> _TASK TO CARRY OUT_: Each entry should be transcribed exactly as written, and any picture left out.

> _RECORDS TO USE_:
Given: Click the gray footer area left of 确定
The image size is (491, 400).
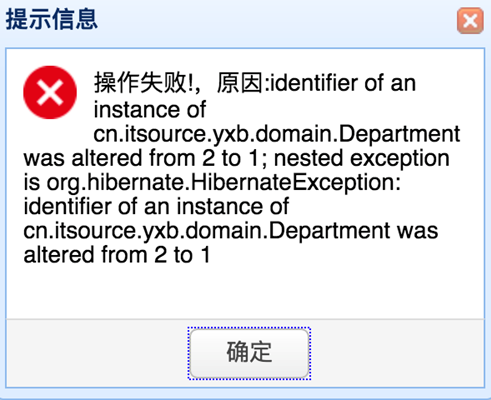Looking at the screenshot, I should (x=97, y=353).
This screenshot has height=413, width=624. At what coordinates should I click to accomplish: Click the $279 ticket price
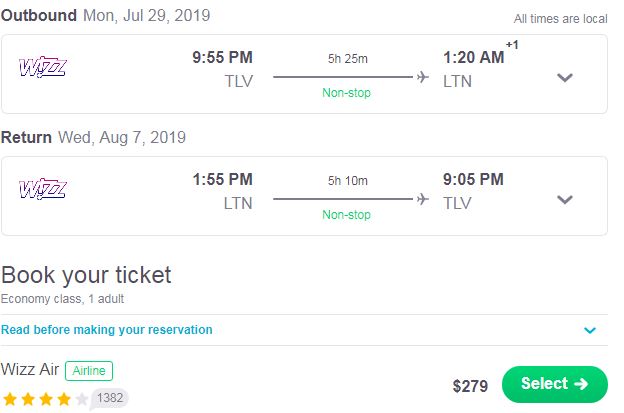[469, 385]
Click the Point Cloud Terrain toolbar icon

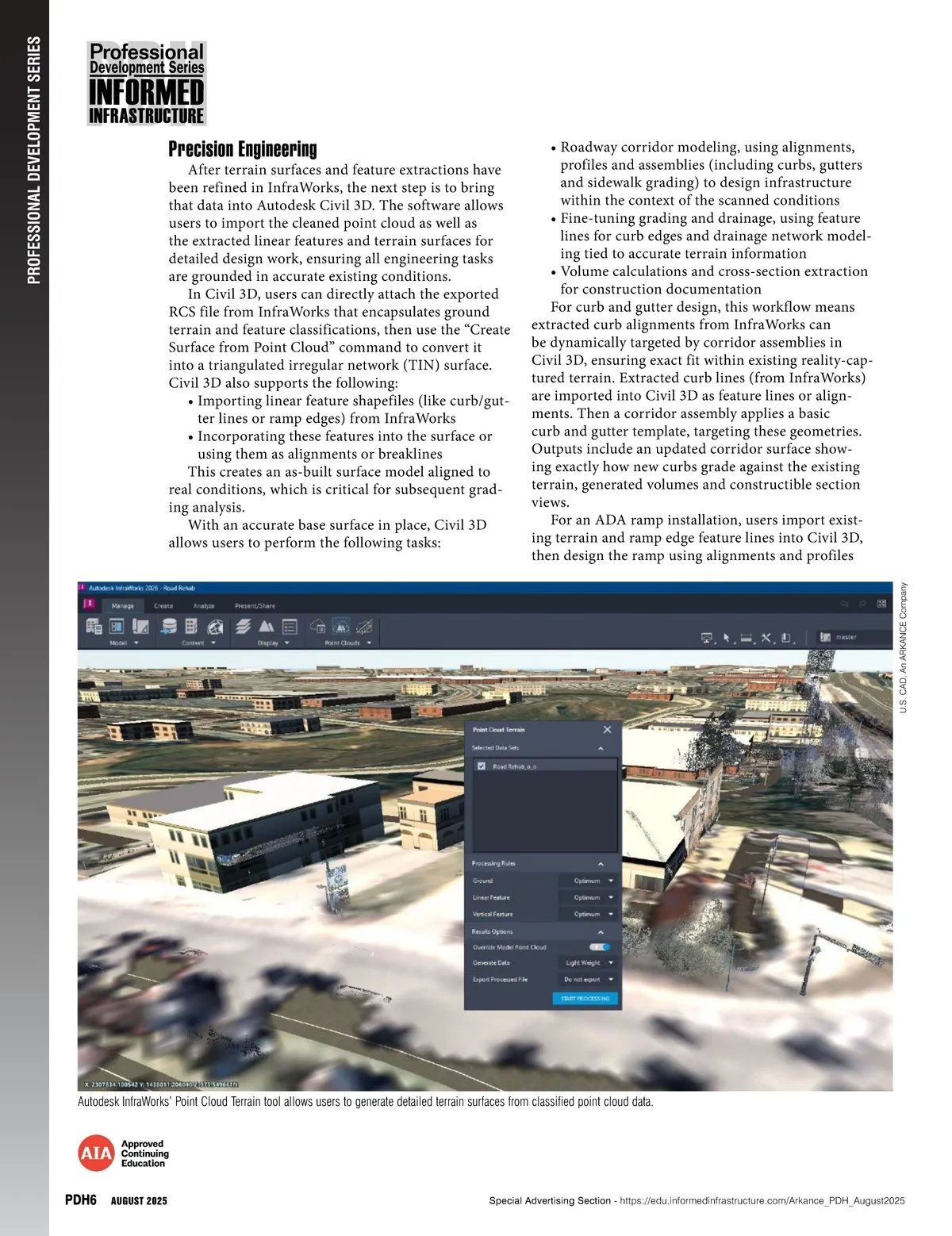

> _ANSWER TO THE PROBLEM_:
Given: Click the gray footer area left of 确定
The image size is (491, 400).
Looking at the screenshot, I should (x=97, y=353).
This screenshot has height=413, width=624. At what coordinates should I click to accomplish: Click the $279 ticket price
[469, 385]
Click the Point Cloud Terrain toolbar icon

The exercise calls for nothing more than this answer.